Pixel coordinate grounding data
- Opening Delimiter -
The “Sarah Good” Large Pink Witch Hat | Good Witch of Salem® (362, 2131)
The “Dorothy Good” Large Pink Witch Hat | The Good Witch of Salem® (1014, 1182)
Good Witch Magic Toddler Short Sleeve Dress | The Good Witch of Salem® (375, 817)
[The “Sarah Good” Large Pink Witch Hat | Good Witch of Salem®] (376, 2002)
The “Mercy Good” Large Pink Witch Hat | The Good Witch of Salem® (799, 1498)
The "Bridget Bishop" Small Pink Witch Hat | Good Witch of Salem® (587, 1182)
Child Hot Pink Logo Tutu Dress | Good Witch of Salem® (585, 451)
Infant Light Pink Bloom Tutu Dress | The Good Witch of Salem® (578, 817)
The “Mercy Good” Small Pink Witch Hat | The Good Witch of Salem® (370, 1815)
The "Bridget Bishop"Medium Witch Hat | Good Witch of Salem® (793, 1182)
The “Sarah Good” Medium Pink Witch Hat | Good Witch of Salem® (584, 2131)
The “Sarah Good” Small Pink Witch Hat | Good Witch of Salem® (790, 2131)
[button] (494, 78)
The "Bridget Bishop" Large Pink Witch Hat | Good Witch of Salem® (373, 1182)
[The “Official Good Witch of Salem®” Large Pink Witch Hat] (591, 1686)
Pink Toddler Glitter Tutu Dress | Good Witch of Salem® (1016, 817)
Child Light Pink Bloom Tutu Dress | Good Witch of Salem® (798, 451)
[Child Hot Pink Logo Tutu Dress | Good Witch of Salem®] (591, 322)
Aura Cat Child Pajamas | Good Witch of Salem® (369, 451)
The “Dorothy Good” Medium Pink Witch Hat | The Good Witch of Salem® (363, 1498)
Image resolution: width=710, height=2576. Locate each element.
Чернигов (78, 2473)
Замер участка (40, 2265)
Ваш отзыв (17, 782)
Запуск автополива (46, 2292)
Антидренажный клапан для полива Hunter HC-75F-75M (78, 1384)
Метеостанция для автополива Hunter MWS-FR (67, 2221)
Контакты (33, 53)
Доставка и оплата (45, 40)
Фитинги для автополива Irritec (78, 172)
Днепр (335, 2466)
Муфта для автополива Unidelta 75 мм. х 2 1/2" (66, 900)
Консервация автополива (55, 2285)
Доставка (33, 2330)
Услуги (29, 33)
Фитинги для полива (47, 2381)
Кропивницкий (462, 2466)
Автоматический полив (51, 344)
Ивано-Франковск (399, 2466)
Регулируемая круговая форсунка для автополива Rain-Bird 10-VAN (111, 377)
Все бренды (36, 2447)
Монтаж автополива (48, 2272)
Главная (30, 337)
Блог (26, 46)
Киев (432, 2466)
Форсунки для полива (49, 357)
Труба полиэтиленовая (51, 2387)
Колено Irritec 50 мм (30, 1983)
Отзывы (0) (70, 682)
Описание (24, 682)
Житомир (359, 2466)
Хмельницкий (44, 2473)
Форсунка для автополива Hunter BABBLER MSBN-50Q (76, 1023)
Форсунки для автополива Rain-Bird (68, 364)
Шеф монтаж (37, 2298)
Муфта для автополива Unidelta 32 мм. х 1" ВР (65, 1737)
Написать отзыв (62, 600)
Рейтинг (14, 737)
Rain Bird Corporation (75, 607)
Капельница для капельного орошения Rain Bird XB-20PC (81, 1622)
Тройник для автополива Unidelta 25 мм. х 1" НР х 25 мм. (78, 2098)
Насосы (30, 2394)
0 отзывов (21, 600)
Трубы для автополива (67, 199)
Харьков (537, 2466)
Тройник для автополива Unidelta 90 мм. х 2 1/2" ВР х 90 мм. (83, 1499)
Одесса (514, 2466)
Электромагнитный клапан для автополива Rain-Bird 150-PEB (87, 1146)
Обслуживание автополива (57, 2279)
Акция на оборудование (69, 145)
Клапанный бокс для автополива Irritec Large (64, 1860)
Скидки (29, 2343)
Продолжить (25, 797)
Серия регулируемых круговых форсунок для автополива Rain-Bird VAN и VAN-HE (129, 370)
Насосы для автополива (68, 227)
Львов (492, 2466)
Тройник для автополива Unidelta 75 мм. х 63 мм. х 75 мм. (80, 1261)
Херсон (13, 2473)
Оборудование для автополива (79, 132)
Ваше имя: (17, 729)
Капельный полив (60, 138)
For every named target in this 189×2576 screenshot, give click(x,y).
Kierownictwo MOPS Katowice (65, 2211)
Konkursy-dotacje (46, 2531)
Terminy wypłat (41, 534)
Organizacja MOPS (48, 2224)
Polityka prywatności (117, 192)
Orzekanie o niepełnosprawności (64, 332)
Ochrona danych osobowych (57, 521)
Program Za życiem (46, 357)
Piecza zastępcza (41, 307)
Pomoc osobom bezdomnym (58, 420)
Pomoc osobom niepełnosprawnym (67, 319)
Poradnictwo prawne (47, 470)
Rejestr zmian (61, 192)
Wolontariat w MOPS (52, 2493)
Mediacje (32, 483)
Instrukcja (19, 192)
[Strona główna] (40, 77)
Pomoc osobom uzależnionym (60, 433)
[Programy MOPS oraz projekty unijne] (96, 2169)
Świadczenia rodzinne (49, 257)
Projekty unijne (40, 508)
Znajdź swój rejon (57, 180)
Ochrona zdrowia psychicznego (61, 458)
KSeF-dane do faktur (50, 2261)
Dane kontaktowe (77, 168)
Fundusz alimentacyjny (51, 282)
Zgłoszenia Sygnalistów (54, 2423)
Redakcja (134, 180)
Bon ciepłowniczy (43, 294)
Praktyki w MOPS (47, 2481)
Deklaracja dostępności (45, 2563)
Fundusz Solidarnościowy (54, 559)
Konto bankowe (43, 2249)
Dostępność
- Closing Delimiter -
# [TASK BRIEF]
Print the records above verbatim from their first line to the line containing "Salem®] (376, 2002)", both included, and stop there.

# [THE COMPLETED TASK]
The “Sarah Good” Large Pink Witch Hat | Good Witch of Salem® (362, 2131)
The “Dorothy Good” Large Pink Witch Hat | The Good Witch of Salem® (1014, 1182)
Good Witch Magic Toddler Short Sleeve Dress | The Good Witch of Salem® (375, 817)
[The “Sarah Good” Large Pink Witch Hat | Good Witch of Salem®] (376, 2002)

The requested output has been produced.